Se vogliamo riprendere l’insegnamento di Ernesto de Martino, dobbiamo tornare a essere osservatori criticamente interni al nostro contesto di osservazione, prendere partito come faceva De Martino e recuperare il senso della storia nel suo conflitto permanente tra collettività e individualità. Riprendere da Vico ciò che mancava a Croce: l’idea che la storia è storia collettiva e ricollegarla alla complessità delle storie individuali. Comprendere il richiamo a Heidegger come riflessione sulla crisi della presenza al cui interno si gioca il dramma del rapporto tra condizione collettiva e condizione individuale dell’esistenza.
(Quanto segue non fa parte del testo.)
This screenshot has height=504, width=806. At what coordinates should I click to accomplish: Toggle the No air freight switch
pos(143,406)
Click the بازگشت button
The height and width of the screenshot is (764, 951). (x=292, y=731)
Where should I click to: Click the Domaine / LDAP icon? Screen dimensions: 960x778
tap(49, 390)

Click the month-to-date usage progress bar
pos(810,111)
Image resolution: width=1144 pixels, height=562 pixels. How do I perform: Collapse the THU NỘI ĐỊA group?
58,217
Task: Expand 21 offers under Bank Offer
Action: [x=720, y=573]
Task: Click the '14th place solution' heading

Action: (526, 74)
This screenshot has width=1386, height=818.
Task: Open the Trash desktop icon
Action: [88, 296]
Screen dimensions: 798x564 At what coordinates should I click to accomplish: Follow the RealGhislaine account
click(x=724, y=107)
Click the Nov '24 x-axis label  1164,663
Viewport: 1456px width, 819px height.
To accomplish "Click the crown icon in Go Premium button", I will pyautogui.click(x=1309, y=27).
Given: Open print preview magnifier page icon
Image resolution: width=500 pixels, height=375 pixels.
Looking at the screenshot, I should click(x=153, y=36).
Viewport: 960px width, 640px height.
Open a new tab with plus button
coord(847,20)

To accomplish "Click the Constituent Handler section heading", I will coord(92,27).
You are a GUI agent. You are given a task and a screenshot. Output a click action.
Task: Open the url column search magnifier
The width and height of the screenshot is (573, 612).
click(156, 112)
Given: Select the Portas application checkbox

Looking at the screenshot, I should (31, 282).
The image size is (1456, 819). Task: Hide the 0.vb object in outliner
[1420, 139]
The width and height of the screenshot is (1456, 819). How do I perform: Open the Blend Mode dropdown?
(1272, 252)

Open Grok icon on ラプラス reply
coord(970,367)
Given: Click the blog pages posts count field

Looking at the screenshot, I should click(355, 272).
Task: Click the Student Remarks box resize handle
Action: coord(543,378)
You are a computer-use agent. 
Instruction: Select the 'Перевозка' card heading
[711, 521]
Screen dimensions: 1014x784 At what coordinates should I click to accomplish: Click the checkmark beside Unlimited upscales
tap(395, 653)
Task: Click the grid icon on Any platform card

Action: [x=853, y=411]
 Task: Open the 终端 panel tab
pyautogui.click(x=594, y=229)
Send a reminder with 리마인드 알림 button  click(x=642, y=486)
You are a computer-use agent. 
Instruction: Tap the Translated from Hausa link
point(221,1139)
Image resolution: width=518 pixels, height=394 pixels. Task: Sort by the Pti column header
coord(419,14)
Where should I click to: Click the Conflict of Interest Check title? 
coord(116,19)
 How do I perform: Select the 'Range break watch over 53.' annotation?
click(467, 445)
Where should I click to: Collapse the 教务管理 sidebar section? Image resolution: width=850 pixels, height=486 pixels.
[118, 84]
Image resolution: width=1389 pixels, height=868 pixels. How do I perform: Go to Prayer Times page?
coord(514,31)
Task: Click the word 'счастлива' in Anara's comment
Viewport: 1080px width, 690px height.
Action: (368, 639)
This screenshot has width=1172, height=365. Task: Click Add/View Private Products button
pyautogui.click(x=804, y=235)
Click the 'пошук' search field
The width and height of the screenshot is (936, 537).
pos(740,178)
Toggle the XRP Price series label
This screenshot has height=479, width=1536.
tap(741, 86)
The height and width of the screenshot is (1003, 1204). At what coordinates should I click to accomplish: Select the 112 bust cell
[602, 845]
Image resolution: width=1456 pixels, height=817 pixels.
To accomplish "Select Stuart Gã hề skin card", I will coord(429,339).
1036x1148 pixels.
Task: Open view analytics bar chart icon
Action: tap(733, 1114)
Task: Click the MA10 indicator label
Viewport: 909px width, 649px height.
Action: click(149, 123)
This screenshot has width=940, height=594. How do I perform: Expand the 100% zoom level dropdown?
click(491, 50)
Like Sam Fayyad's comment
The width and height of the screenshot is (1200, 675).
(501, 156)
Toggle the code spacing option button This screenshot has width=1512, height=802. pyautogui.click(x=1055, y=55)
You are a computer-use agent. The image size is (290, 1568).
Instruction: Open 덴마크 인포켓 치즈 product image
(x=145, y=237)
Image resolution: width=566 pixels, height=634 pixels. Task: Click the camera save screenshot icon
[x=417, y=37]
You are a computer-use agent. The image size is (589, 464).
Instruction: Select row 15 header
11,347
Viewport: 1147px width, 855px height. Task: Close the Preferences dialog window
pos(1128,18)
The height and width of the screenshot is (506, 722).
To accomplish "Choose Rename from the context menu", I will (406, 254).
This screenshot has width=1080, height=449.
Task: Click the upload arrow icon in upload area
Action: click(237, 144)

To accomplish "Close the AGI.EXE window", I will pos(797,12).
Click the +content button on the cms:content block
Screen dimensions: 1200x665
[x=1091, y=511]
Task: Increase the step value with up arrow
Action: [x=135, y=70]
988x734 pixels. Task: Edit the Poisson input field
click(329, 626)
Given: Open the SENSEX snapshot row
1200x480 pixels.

Dopo il disastro del cosiddetto socialismo reale che ha distrutto le libertà individuali e nel marasma del capitalismo reale che sta devastando ogni possibilità comunitaria e collettiva, le considerazioni di De Martino sul drammatico rapporto tra storia collettiva e storia individuale restano un punto di vista di cui non dovremmo fare a meno.